▶ _PROMPT_: Give back everything from "This screenshot has width=1456, height=827." down to "point(24,407)", updated so that "calendar icon" reads "date picker", with nothing else changed.

▶ _MATERIAL SUPPLIED_:
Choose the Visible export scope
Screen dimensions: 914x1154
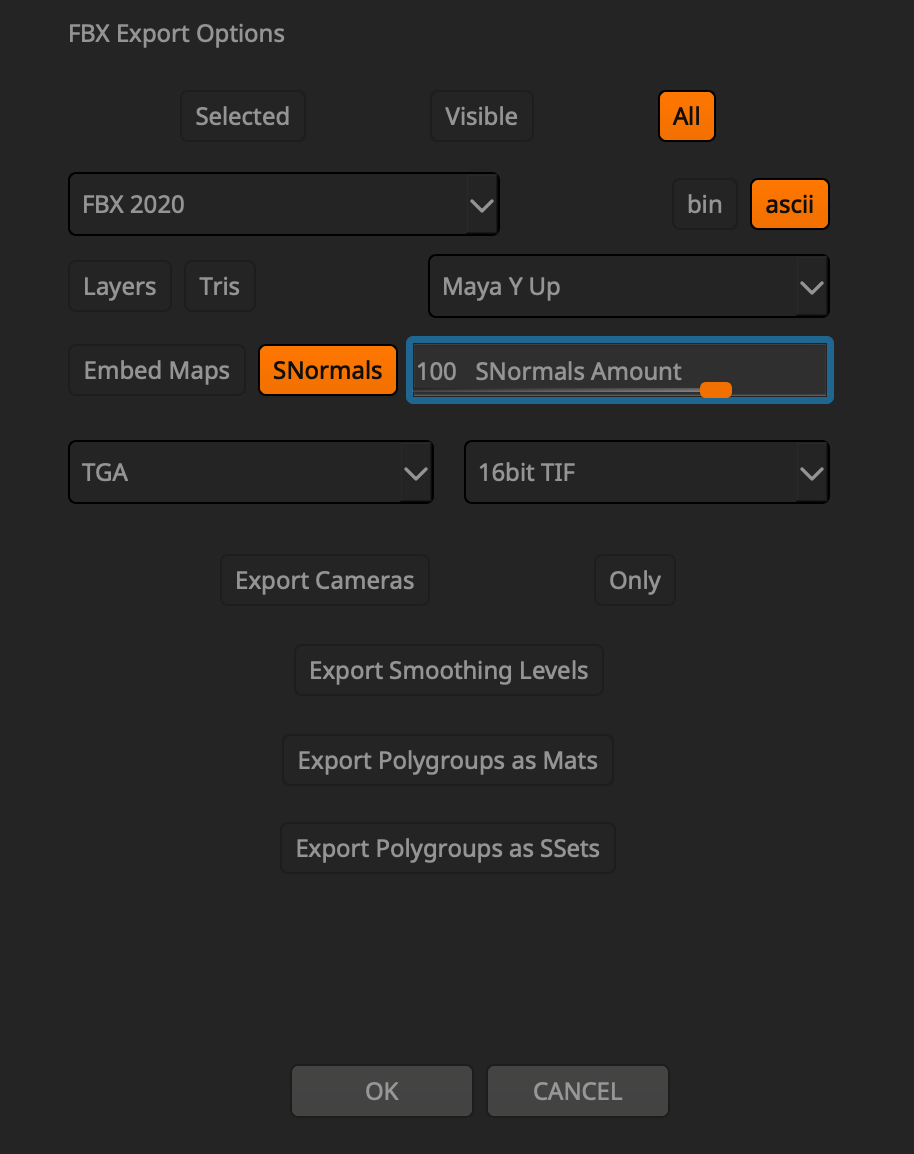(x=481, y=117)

* * *

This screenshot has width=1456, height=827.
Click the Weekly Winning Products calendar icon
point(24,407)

▶ _RESULT OF THE EXERCISE_:
This screenshot has width=1456, height=827.
Click the Weekly Winning Products date picker
point(24,407)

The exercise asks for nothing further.